* Task requirements *
In the records below, find the line that contains "Given: Collapse the Overview section" and the line that contains "The height and width of the screenshot is (922, 794)."; write out exactly those two lines and everything between them, without the pictures.

*** Opening of Input data ***

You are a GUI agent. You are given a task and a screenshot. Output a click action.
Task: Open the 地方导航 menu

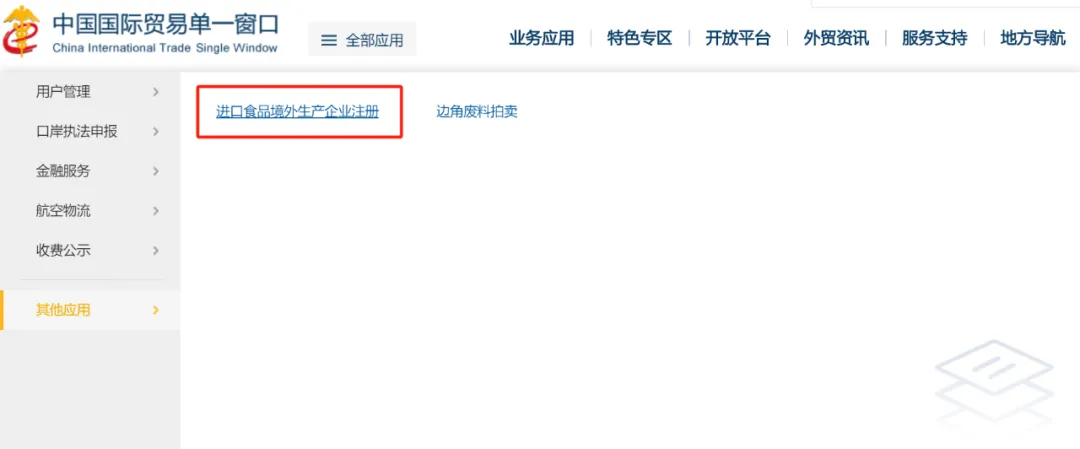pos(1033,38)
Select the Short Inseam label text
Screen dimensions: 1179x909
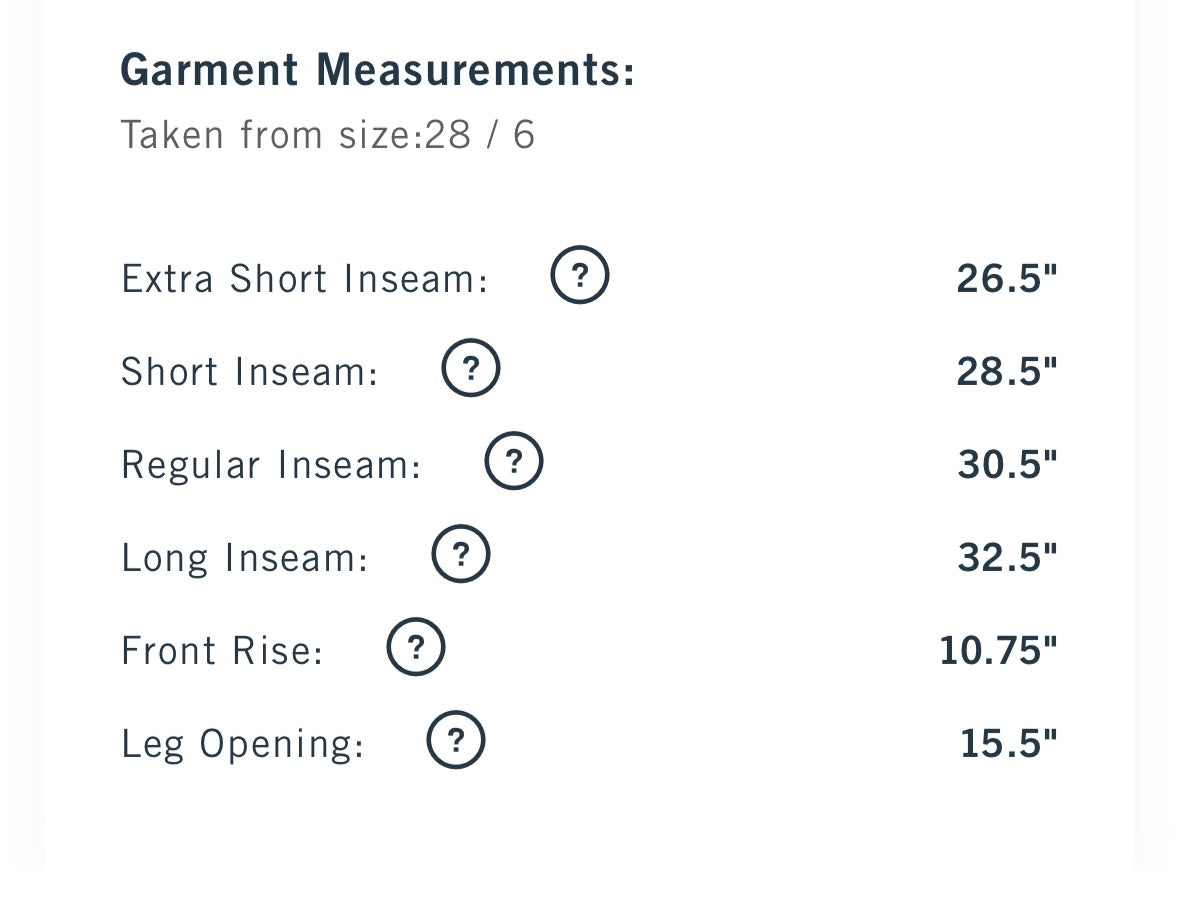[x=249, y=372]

*** Close of Input data ***
*** Opening of Input data ***

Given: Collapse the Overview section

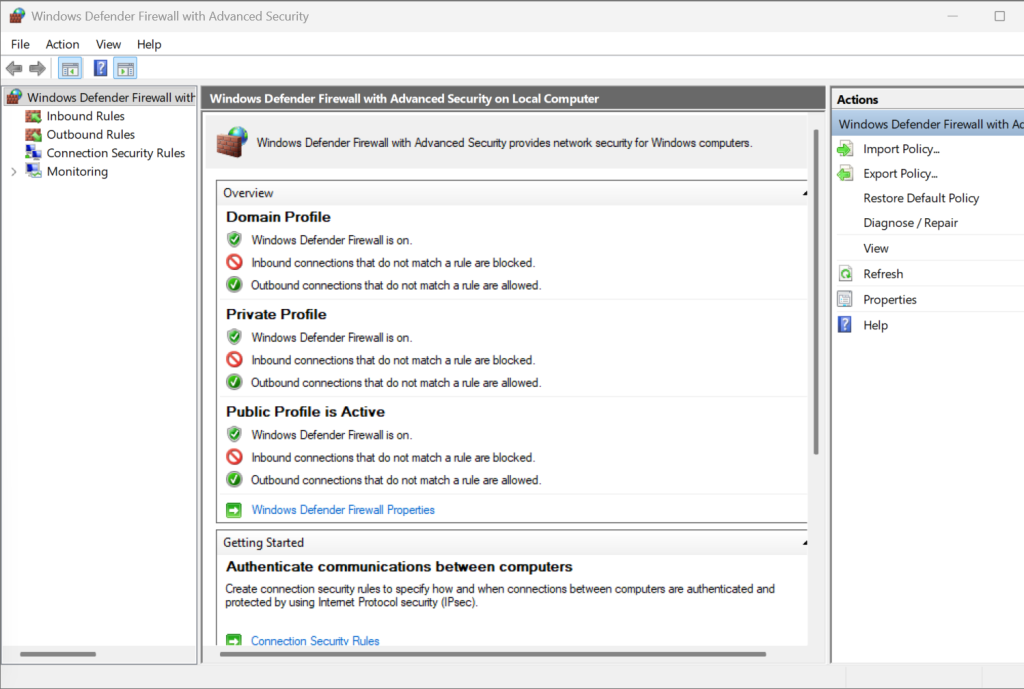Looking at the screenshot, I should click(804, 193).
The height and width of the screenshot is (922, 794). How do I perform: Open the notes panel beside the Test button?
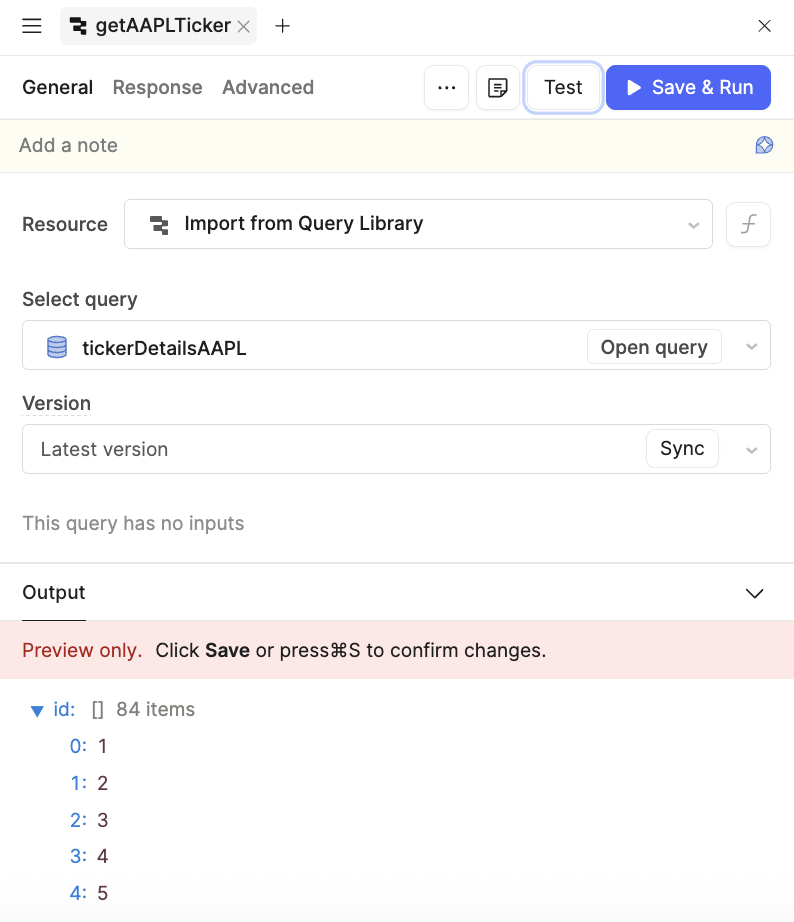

*** Close of Input data ***
*** Opening of Input data ***

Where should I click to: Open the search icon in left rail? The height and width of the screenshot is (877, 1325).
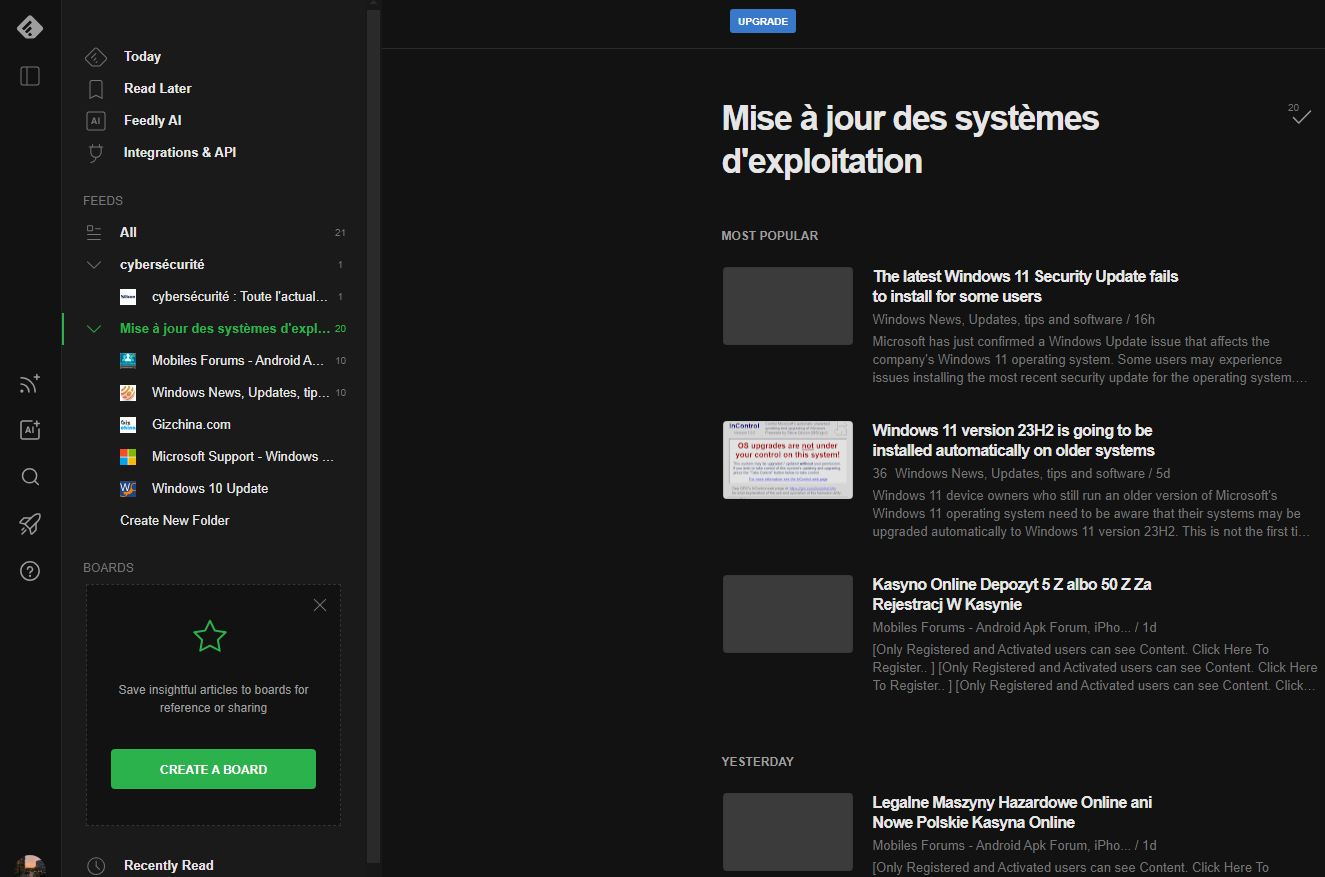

*** Close of Input data ***

* Response *
Given: Collapse the Overview section

Looking at the screenshot, I should click(804, 193).
The height and width of the screenshot is (922, 794). How do I perform: Open the notes panel beside the Test button?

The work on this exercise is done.